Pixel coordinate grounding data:
= Beginning of Section =

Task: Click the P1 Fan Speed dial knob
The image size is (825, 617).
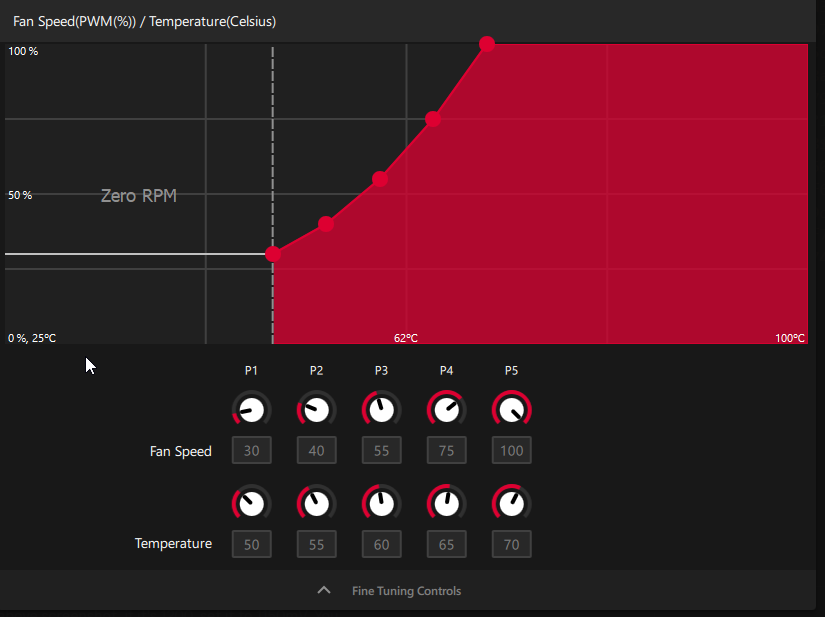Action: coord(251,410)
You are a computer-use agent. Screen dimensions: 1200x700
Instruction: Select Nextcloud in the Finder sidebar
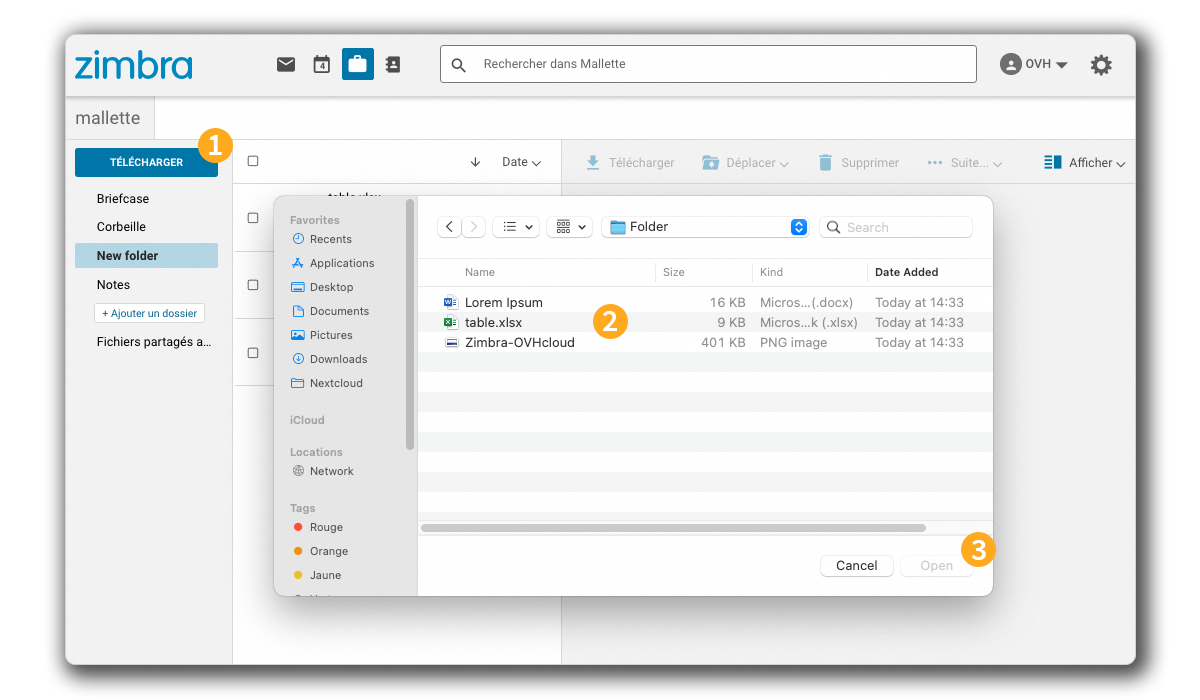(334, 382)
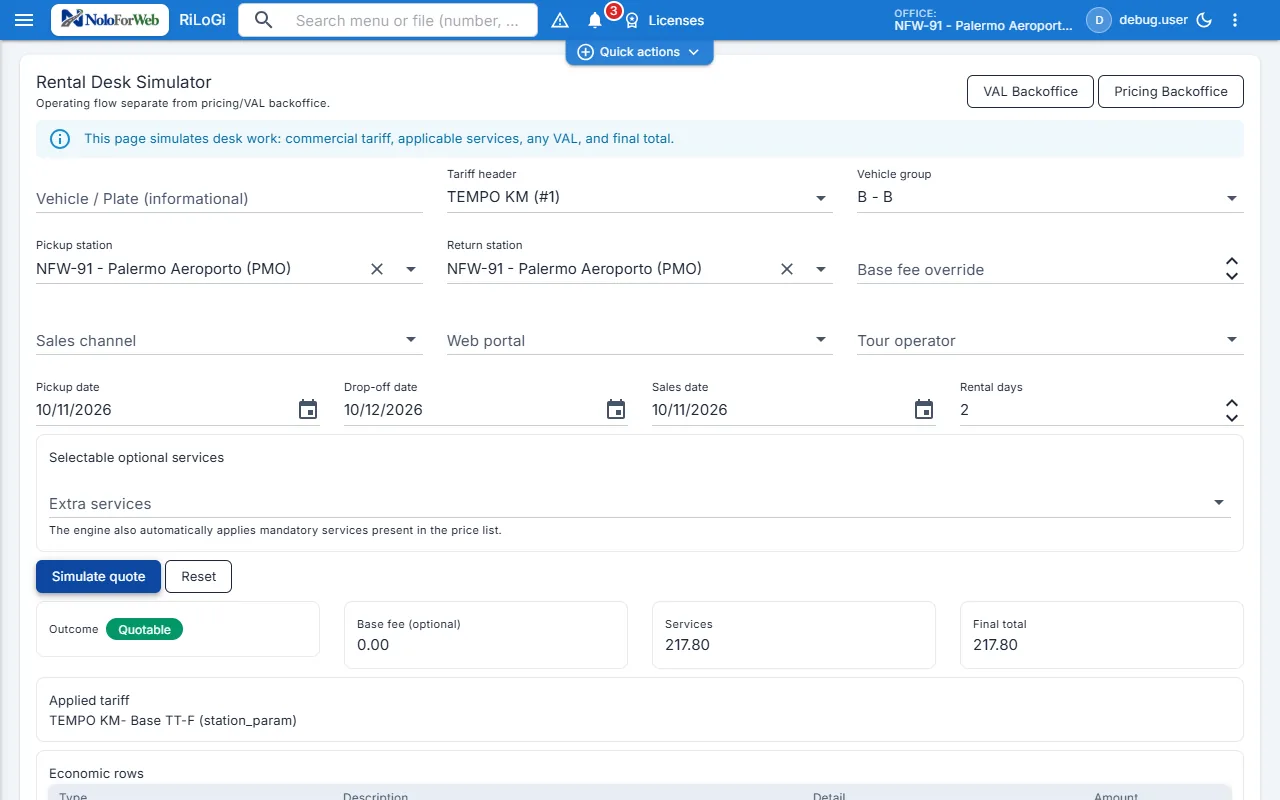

= End of Section =

Excluding every picture, write out each record word for word.

### Your solution:
Task: Click the P1 Fan Speed dial knob
The image size is (825, 617).
Action: coord(251,410)
You are a computer-use agent. Screen dimensions: 1200x700
Instruction: Select Nextcloud in the Finder sidebar
(334, 382)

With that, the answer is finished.